## begin
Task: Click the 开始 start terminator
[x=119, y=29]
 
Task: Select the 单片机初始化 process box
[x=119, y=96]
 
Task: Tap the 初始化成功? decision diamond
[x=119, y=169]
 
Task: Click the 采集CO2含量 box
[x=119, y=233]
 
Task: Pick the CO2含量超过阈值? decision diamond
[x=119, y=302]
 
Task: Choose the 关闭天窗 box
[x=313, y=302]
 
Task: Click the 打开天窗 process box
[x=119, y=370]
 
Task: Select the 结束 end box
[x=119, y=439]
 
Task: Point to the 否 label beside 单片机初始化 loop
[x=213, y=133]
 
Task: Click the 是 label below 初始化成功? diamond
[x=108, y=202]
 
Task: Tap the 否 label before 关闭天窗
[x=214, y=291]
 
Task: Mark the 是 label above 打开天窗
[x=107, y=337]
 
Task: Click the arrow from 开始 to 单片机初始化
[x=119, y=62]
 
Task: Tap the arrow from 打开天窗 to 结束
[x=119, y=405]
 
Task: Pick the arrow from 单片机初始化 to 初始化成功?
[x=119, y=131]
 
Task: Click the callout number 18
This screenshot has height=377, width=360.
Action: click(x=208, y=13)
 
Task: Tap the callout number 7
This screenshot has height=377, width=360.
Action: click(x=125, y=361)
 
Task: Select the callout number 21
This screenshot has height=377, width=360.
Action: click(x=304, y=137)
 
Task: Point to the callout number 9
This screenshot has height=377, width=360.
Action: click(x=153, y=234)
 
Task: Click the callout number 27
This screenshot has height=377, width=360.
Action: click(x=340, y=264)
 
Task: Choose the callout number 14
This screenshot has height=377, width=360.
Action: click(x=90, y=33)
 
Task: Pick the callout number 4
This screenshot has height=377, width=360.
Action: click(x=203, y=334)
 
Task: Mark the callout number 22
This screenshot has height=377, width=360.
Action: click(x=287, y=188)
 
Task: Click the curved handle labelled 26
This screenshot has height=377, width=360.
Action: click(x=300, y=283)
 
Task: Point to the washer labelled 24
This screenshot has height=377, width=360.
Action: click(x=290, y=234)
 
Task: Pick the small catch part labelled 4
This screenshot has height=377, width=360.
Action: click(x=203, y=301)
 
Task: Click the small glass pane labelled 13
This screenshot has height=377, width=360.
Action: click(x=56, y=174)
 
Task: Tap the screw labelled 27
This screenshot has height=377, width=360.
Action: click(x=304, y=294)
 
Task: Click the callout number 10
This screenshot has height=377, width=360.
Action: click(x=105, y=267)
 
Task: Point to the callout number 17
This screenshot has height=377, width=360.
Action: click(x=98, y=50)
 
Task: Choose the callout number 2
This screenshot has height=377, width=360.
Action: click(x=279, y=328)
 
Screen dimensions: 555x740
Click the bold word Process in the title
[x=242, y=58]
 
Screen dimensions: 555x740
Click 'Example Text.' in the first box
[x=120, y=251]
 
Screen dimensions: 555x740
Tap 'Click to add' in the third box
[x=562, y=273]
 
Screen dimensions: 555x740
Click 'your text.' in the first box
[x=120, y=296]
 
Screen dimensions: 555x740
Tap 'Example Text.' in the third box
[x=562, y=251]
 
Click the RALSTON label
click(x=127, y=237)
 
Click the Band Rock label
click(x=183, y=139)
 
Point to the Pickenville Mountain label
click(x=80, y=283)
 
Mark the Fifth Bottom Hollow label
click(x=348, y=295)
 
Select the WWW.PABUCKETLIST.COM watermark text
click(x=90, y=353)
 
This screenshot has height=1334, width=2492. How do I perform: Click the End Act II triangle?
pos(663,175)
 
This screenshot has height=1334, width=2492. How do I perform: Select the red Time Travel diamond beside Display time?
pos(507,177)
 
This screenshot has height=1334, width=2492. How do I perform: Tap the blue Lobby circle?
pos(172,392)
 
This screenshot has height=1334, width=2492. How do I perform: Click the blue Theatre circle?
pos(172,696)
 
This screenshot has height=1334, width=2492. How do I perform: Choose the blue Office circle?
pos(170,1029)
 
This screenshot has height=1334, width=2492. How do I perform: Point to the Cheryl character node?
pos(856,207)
## end
Exercise objective
Reproduce all of the records above, putting "balloon" in place of every "callout" and leaving the rest unchanged.

Response
Task: Click the 开始 start terminator
[x=119, y=29]
 
Task: Select the 单片机初始化 process box
[x=119, y=96]
 
Task: Tap the 初始化成功? decision diamond
[x=119, y=169]
 
Task: Click the 采集CO2含量 box
[x=119, y=233]
 
Task: Pick the CO2含量超过阈值? decision diamond
[x=119, y=302]
 
Task: Choose the 关闭天窗 box
[x=313, y=302]
 
Task: Click the 打开天窗 process box
[x=119, y=370]
 
Task: Select the 结束 end box
[x=119, y=439]
 
Task: Point to the 否 label beside 单片机初始化 loop
[x=213, y=133]
 
Task: Click the 是 label below 初始化成功? diamond
[x=108, y=202]
 
Task: Tap the 否 label before 关闭天窗
[x=214, y=291]
 
Task: Mark the 是 label above 打开天窗
[x=107, y=337]
 
Task: Click the arrow from 开始 to 单片机初始化
[x=119, y=62]
 
Task: Tap the arrow from 打开天窗 to 结束
[x=119, y=405]
 
Task: Pick the arrow from 单片机初始化 to 初始化成功?
[x=119, y=131]
 
Task: Click the balloon number 18
This screenshot has height=377, width=360.
Action: click(x=208, y=13)
 
Task: Tap the balloon number 7
This screenshot has height=377, width=360.
Action: click(x=125, y=361)
 
Task: Select the balloon number 21
This screenshot has height=377, width=360.
Action: click(x=304, y=137)
 
Task: Point to the balloon number 9
This screenshot has height=377, width=360.
Action: click(x=153, y=234)
 
Task: Click the balloon number 27
This screenshot has height=377, width=360.
Action: click(x=340, y=264)
 
Task: Choose the balloon number 14
This screenshot has height=377, width=360.
Action: click(x=90, y=33)
 
Task: Pick the balloon number 4
This screenshot has height=377, width=360.
Action: click(x=203, y=334)
 
Task: Mark the balloon number 22
This screenshot has height=377, width=360.
Action: click(x=287, y=188)
 
Task: Click the curved handle labelled 26
This screenshot has height=377, width=360.
Action: click(x=300, y=283)
 
Task: Point to the washer labelled 24
This screenshot has height=377, width=360.
Action: click(x=290, y=234)
 
Task: Pick the small catch part labelled 4
This screenshot has height=377, width=360.
Action: click(x=203, y=301)
 
Task: Click the small glass pane labelled 13
This screenshot has height=377, width=360.
Action: click(x=56, y=174)
 
Task: Tap the screw labelled 27
This screenshot has height=377, width=360.
Action: click(x=304, y=294)
 
Task: Click the balloon number 10
This screenshot has height=377, width=360.
Action: click(x=105, y=267)
 
Task: Point to the balloon number 17
This screenshot has height=377, width=360.
Action: click(x=98, y=50)
 
Task: Choose the balloon number 2
This screenshot has height=377, width=360.
Action: click(x=279, y=328)
 
Screen dimensions: 555x740
Click the bold word Process in the title
[x=242, y=58]
 
Screen dimensions: 555x740
Click 'Example Text.' in the first box
[x=120, y=251]
 
Screen dimensions: 555x740
Tap 'Click to add' in the third box
[x=562, y=273]
 
Screen dimensions: 555x740
Click 'your text.' in the first box
[x=120, y=296]
 
Screen dimensions: 555x740
Tap 'Example Text.' in the third box
[x=562, y=251]
 
Click the RALSTON label
click(x=127, y=237)
 
Click the Band Rock label
click(x=183, y=139)
 
Point to the Pickenville Mountain label
click(x=80, y=283)
 
Mark the Fifth Bottom Hollow label
click(x=348, y=295)
 
Select the WWW.PABUCKETLIST.COM watermark text
click(x=90, y=353)
 
This screenshot has height=1334, width=2492. How do I perform: Click the End Act II triangle?
pos(663,175)
 
This screenshot has height=1334, width=2492. How do I perform: Select the red Time Travel diamond beside Display time?
pos(507,177)
 
This screenshot has height=1334, width=2492. How do I perform: Tap the blue Lobby circle?
pos(172,392)
 
This screenshot has height=1334, width=2492. How do I perform: Click the blue Theatre circle?
pos(172,696)
 
This screenshot has height=1334, width=2492. How do I perform: Choose the blue Office circle?
pos(170,1029)
 
This screenshot has height=1334, width=2492. How do I perform: Point to the Cheryl character node?
pos(856,207)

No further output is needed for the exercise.